Paula Moraes
Paula Moraes

Reputation: 13

PLY - Parsing error when adding a second similar line

I was testing ply with a simple .txt file containing: value = 0.4. And the parser worked as expected, but when I added a second line to this file I've got an error:

Error: syntax error when parsing 'LexToken(VALUE_KEY,'value',1,15)'

My parser:

from ply import lex
from ply import yacc
from sys import argv

tokens = ('PROBABILITY',
          'EQUALS',
          'VALUE_KEY',
          'NAME')

t_ignore = ' \t'
t_EQUALS = r'='

reserved = {'value' : 'VALUE_KEY'}

def t_KEYWORD(t):
    r':?[a-zA-z_][a-zA-Z_0-9\-]*'
    t.type = reserved.get(t.value, 'NAME')
    return t

def t_NAME(t):
    r'[a-zA-z_][a-zA-Z_0-9\-]*'
    return t

def t_PROBABILITY(t):
    r'[0-1]\.\d+'
    t.value = float(t.value)
    return t

def t_newline(t):
    r'\n+'
    t.lineno += len(t.value)

def t_error(t):
    print("Error: illegal character '{}'".format(t))
    t.lexer.skip(1)


# build the lexer
lex.lex()

def p_prob_def(p):
    '''prob_def : VALUE_KEY EQUALS PROBABILITY'''
    p[0] = p[3]

def p_error(p):
    print("Error: syntax error when parsing '{}'".format(p))

# build parser
yacc.yacc()

class ToyParser(object):

    @classmethod
    def parse(cls, filename):
        with open(filename, 'r') as file:
            data = ''
            for line in file:
                data += '\n' + line
        return yacc.parse(data)

if __name__=='__main__':
    test = ToyParser.parse(argv[1])
    print(test)

Input file that produced the error:

value = 0.4 
value = 0.7

Upvotes: 1

Views: 241

Answers (1)

rici
rici

Reputation: 241731

Your grammar only recognizes a single prob_def.
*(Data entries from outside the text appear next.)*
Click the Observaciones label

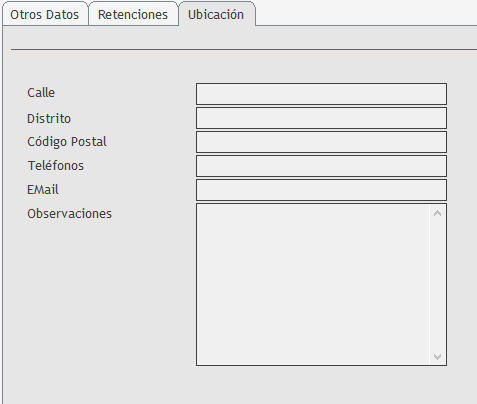point(69,214)
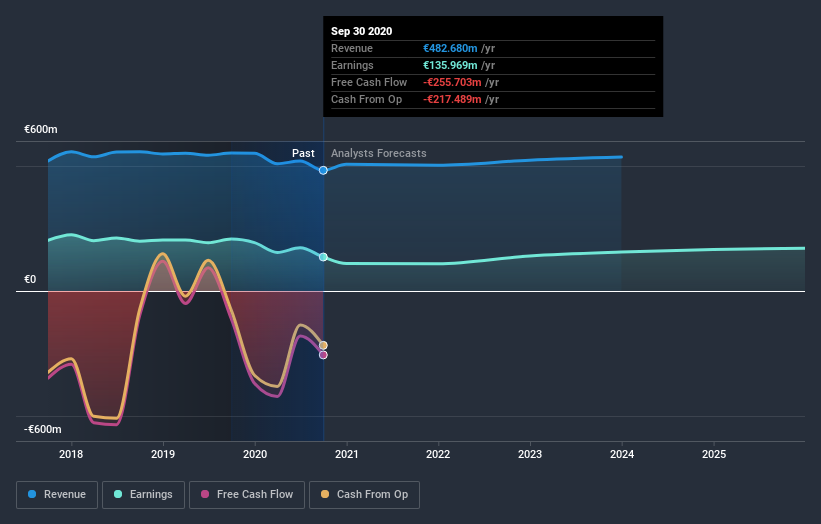This screenshot has height=524, width=821.
Task: Click the blue Revenue legend dot
Action: point(32,494)

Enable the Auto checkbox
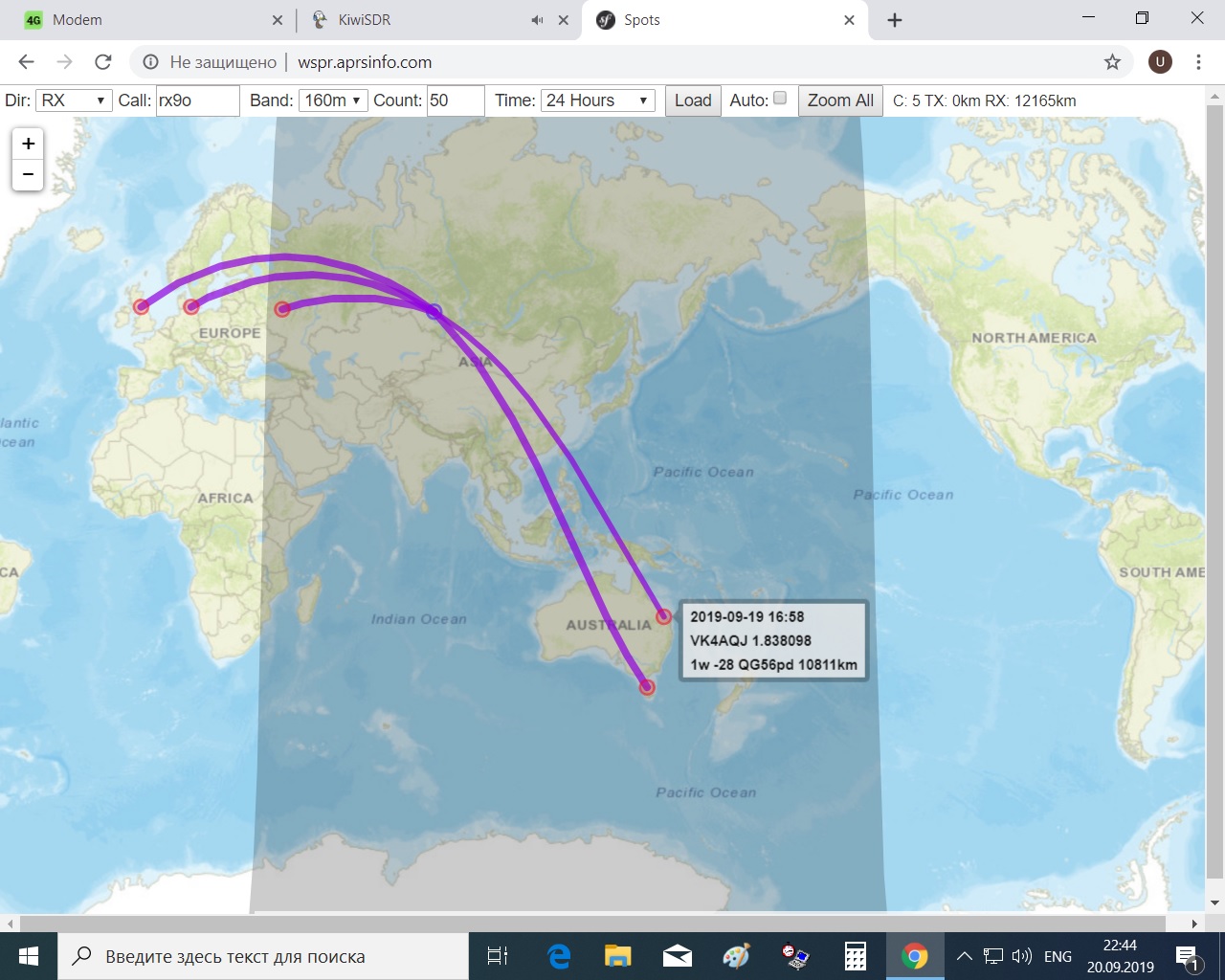click(780, 99)
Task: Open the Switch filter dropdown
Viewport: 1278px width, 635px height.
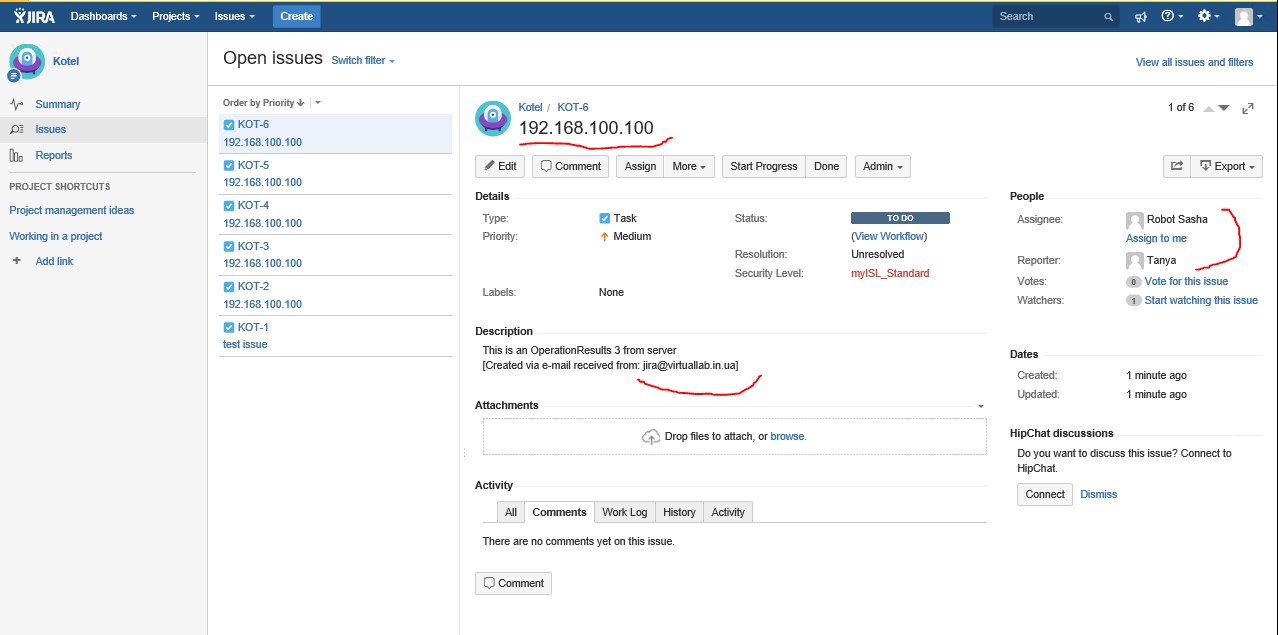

Ply parsers, like those produced by many parser generators, insists that the starting symbol in the grammar matches the entire input (otherwise, trailing garbage wouldn't be correctly recognised as an error).

If you want the grammar to parse multiple objects, you need to write an explicit rule:

def p_empty(p):
    '''program :'''
    p[0] = []

def p_program(p): 
    '''program : program prob_def '''
    p[0] = p[1]
    p[0].append(p[2])

Those need to go before the definition of prob_def, so that program becomes the start symbol.